**Dataset entries:**
>>>>

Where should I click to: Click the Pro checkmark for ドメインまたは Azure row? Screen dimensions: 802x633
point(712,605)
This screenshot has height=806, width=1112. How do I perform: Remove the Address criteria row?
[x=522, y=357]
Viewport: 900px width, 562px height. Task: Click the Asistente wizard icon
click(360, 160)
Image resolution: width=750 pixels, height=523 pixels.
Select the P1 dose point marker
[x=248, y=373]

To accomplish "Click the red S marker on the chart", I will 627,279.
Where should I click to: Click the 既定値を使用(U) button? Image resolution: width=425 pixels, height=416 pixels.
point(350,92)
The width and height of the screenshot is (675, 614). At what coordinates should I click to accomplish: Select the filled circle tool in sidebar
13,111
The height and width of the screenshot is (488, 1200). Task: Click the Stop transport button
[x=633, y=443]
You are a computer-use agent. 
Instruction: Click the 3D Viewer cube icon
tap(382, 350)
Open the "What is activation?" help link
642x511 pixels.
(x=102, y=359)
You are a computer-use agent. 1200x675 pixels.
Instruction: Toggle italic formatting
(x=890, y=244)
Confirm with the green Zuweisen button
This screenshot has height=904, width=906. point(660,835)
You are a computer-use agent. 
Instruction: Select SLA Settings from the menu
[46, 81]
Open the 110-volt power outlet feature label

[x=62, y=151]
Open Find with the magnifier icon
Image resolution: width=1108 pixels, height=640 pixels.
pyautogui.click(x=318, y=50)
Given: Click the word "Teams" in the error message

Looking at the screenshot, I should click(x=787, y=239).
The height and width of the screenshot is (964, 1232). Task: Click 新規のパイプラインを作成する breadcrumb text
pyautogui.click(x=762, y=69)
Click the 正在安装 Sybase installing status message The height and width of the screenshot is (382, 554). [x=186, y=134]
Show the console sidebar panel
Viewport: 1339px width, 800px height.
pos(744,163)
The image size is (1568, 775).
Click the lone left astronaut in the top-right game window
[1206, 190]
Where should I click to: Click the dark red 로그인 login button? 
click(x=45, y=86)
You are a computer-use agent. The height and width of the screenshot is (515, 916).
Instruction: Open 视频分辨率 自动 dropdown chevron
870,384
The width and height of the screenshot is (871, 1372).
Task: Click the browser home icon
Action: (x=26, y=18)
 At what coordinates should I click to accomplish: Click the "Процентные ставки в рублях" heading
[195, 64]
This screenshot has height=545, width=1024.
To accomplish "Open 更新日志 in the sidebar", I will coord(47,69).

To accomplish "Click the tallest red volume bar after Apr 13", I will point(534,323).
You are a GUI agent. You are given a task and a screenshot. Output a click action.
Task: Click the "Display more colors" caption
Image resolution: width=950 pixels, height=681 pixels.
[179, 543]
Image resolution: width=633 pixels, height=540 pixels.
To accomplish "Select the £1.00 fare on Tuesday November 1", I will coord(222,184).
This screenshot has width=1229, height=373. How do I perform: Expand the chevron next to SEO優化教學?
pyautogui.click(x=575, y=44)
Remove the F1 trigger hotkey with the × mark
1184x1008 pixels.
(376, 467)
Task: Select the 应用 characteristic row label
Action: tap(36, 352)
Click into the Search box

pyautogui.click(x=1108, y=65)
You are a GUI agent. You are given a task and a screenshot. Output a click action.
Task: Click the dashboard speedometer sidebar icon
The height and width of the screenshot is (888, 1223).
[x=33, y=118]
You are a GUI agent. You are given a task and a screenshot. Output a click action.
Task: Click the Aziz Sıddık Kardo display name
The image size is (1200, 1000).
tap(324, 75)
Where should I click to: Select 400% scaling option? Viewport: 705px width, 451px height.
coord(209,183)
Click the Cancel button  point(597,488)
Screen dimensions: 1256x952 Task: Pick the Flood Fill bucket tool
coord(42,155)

<<<<

**What is needed:** Only an exact copy of all the data will do as the answer.

**Response for this exercise:**
Where should I click to: Click the Pro checkmark for ドメインまたは Azure row? Screen dimensions: 802x633
point(712,605)
This screenshot has height=806, width=1112. How do I perform: Remove the Address criteria row?
[x=522, y=357]
Viewport: 900px width, 562px height. Task: Click the Asistente wizard icon
click(360, 160)
Image resolution: width=750 pixels, height=523 pixels.
Select the P1 dose point marker
[x=248, y=373]

To accomplish "Click the red S marker on the chart", I will 627,279.
Where should I click to: Click the 既定値を使用(U) button? Image resolution: width=425 pixels, height=416 pixels.
point(350,92)
The width and height of the screenshot is (675, 614). At what coordinates should I click to accomplish: Select the filled circle tool in sidebar
13,111
The height and width of the screenshot is (488, 1200). Task: Click the Stop transport button
[x=633, y=443]
You are a computer-use agent. 
Instruction: Click the 3D Viewer cube icon
tap(382, 350)
Open the "What is activation?" help link
642x511 pixels.
(x=102, y=359)
You are a computer-use agent. 1200x675 pixels.
Instruction: Toggle italic formatting
(x=890, y=244)
Confirm with the green Zuweisen button
This screenshot has height=904, width=906. point(660,835)
You are a computer-use agent. 
Instruction: Select SLA Settings from the menu
[46, 81]
Open the 110-volt power outlet feature label

[x=62, y=151]
Open Find with the magnifier icon
Image resolution: width=1108 pixels, height=640 pixels.
pyautogui.click(x=318, y=50)
Given: Click the word "Teams" in the error message

Looking at the screenshot, I should click(x=787, y=239).
The height and width of the screenshot is (964, 1232). Task: Click 新規のパイプラインを作成する breadcrumb text
pyautogui.click(x=762, y=69)
Click the 正在安装 Sybase installing status message The height and width of the screenshot is (382, 554). [x=186, y=134]
Show the console sidebar panel
Viewport: 1339px width, 800px height.
pos(744,163)
The image size is (1568, 775).
Click the lone left astronaut in the top-right game window
[1206, 190]
Where should I click to: Click the dark red 로그인 login button? 
click(x=45, y=86)
You are a computer-use agent. The height and width of the screenshot is (515, 916).
Instruction: Open 视频分辨率 自动 dropdown chevron
870,384
The width and height of the screenshot is (871, 1372).
Task: Click the browser home icon
Action: (x=26, y=18)
 At what coordinates should I click to accomplish: Click the "Процентные ставки в рублях" heading
[195, 64]
This screenshot has height=545, width=1024.
To accomplish "Open 更新日志 in the sidebar", I will coord(47,69).

To accomplish "Click the tallest red volume bar after Apr 13", I will point(534,323).
You are a GUI agent. You are given a task and a screenshot. Output a click action.
Task: Click the "Display more colors" caption
Image resolution: width=950 pixels, height=681 pixels.
[179, 543]
Image resolution: width=633 pixels, height=540 pixels.
To accomplish "Select the £1.00 fare on Tuesday November 1", I will coord(222,184).
This screenshot has width=1229, height=373. How do I perform: Expand the chevron next to SEO優化教學?
pyautogui.click(x=575, y=44)
Remove the F1 trigger hotkey with the × mark
1184x1008 pixels.
(376, 467)
Task: Select the 应用 characteristic row label
Action: tap(36, 352)
Click into the Search box

pyautogui.click(x=1108, y=65)
You are a GUI agent. You are given a task and a screenshot. Output a click action.
Task: Click the dashboard speedometer sidebar icon
The height and width of the screenshot is (888, 1223).
[x=33, y=118]
You are a GUI agent. You are given a task and a screenshot. Output a click action.
Task: Click the Aziz Sıddık Kardo display name
The image size is (1200, 1000).
tap(324, 75)
Where should I click to: Select 400% scaling option? Viewport: 705px width, 451px height.
coord(209,183)
Click the Cancel button  point(597,488)
Screen dimensions: 1256x952 Task: Pick the Flood Fill bucket tool
coord(42,155)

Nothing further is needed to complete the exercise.